Через день, 22 марта 1923 г. к контактам представителя германского флота с советским военным агентом Петровым был привлечен представитель райхсвера майор Нидермайер, однако дело, похоже, застопорилось. Во всяком случае на документе Штефана спустя 3 месяца, очевидно, руководителем отдела флота военно-морского командования была сделана запись о том, что «дальнейшие шаги не предпринимались по договоренности с руководством райхсвера».
Спустя некоторое время, в декабре 1923 г., выяснилась истинная цель деятельности М. Петрова в подготовке «Германского Октября». На деле он оказался французским коммунистом. Германский посол в Москве Брокдорф-Ранцау неоднократно возвращался к «делу Петрова» как в своих беседах с Чичериным, так и в своих донесениях в германский МИД. В январе 1926 г. он сообщил в МИД Германии, что Петрова звали «то ли Жеуме, то ли Жомене». Согласно В. Орлову, его настоящее имя — Гарнье[205]

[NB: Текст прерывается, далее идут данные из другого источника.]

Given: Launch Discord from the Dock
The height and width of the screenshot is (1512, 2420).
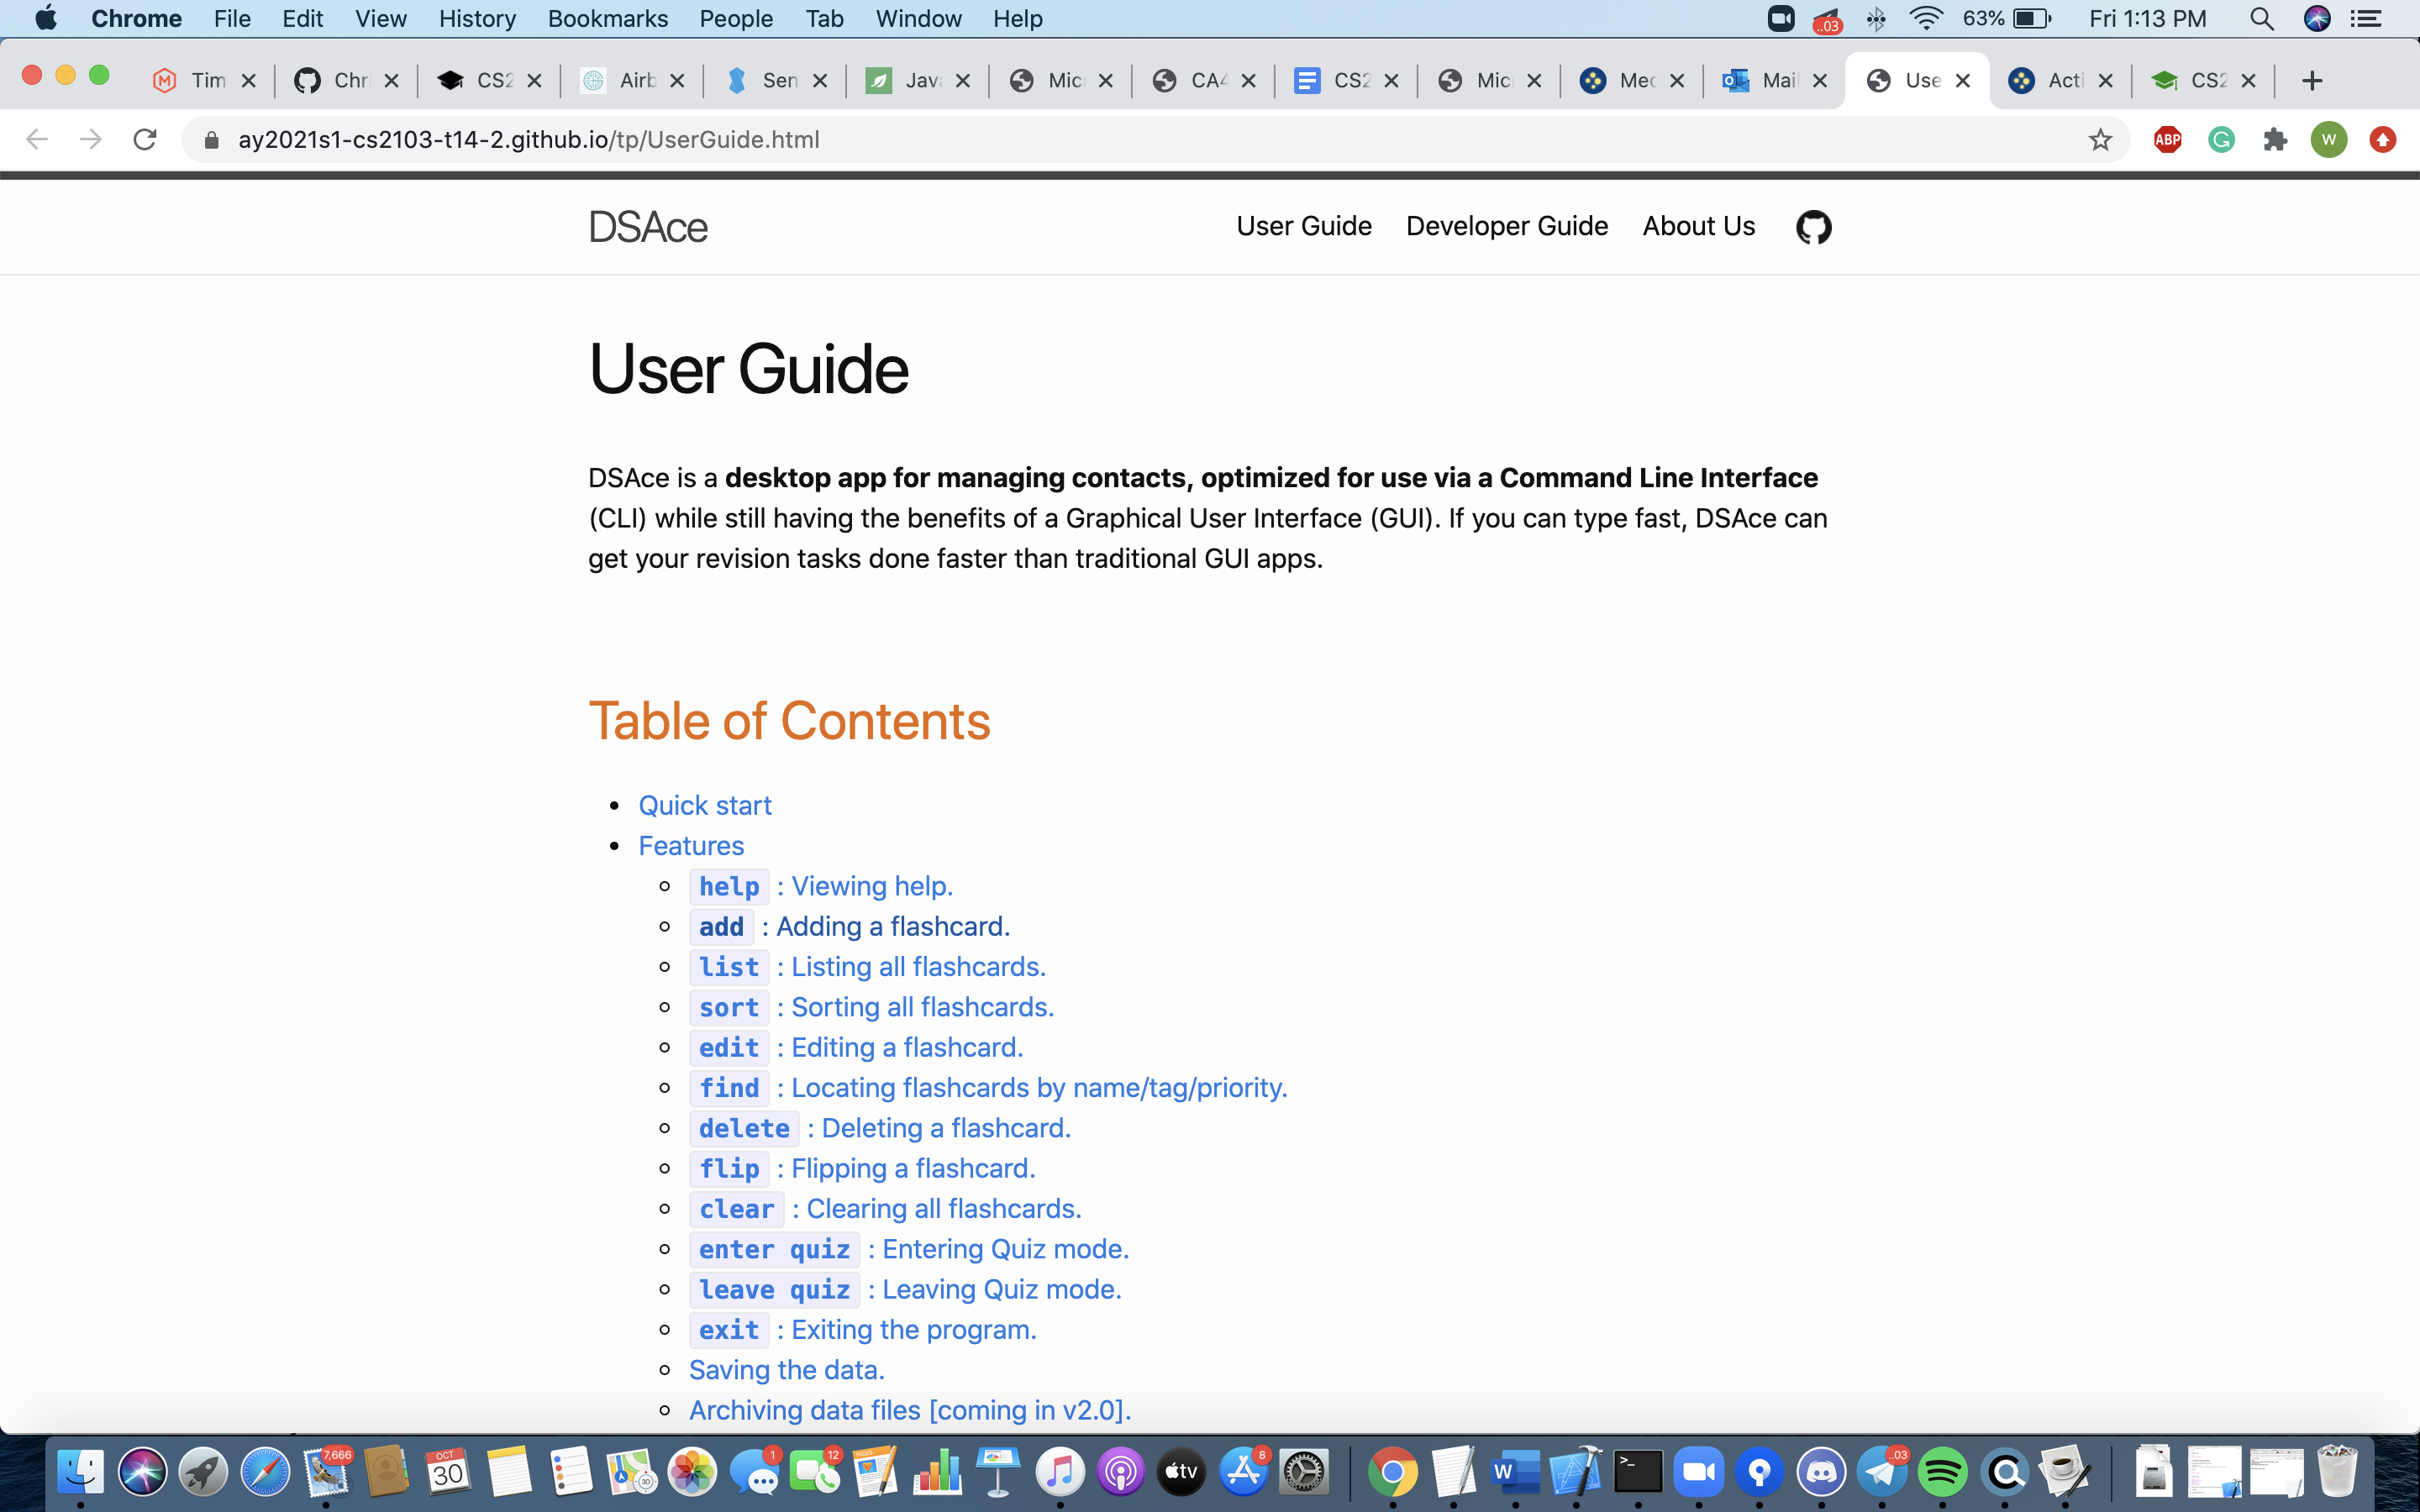Looking at the screenshot, I should coord(1821,1472).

. Советское руководство, одержимое идеей мировой революции, под видом дальнейшего германо-советского сближения, откровенно пыталось использовать как внешне-, так и внутриполитические трудности Германии для организации там революционного переворота. «Дело Петрова» вызвало среди руководителей германского флота такой устойчивый «антибольшевистский синдром», что когда в начале 1924 г. на основе договоренности о создании немецкой авиашколы в СССР Москва предложила аэродром под Одессой для его комбинированного использования, включая гидросамолеты, руководство германского флота, изъявившее сначала свое согласие участвовать в данном проекте, от этого отказалось. Другими причинами отказа были англофильские настроения руководства «райхсмарине» и его нежелание жертвовать своей автономностью по отношению к главнокомандующему райхсвером.Тогда за помощью в становлении советских ВМС, которую мог оказать германский флот, командование Красного флота обратилось к «Центру Москва». Где-то на рубеже 1924–1925 гг. оно передало список интересующих его вопросов относительно германского опыта использования подводного флота, управления им, а также других вопросов, начиная от критериев набора экипажей и заканчивая вопросами тактики морского боя. Необходимые наставления и учебники были переданы советской стороне через майора Фишера в апреле 1925 г. От непосредственного же контакта командование германского флота уклонялось.
16 июня и 8 октября 1925 г. отставной советник по военному судостроению Б. Вайхардт (Вейхардт) из Бремена дважды письменно обращался к советским представителям с предложением оказать СССР содействие в «постройке подводных лодок». Оба письма поступили по каналам Разведупра РККА. Вайхардт обосновывал необходимость наличия на вооружении ВМС подводных лодок, поскольку даже «подводный флот слабых морских держав» являл собой угрозу «для морской мировой торговли Англии». Этот вывод полностью разделял начальник Тактического отдела Оперативного (разведывательного) управления Штаба РККФ Эверлинг, на заключение которому направлялись письма Вайхардта.
Неизвестно, откликнулась ли советская сторона на его предложения, но, во всяком случае, Комиссар Штаба РККФ А. Автухов писал 3 декабря 1925 г. наркомвоенмору СССР о положительном заключении в Штабе РККФ:
«<…> привлечение Вейхардта на службу в СССР признается желательным, имея в виду ту пользу, которую он может принести в деле подводного судостроения»[206]
.В начале марта 1926 г. теперь уже со стороны германского флота была предпринята попытка завязать контакты между флотами через ушедшего в отставку с поста главкома германского ВМФ адмирала П. Бенке. Но в Москве он натолкнулся на отказ. Тем не менее при встрече с Чичериным 18 марта 1926 г. он заявил о готовности германского флота в случае войны выступить против Польши и блокировать проливы, ведущие в Балтийское море. Он убеждал советского наркома, что на Востоке у Германии лишь один враг — Польша, и что общие враги у обоих государств находятся на Западе.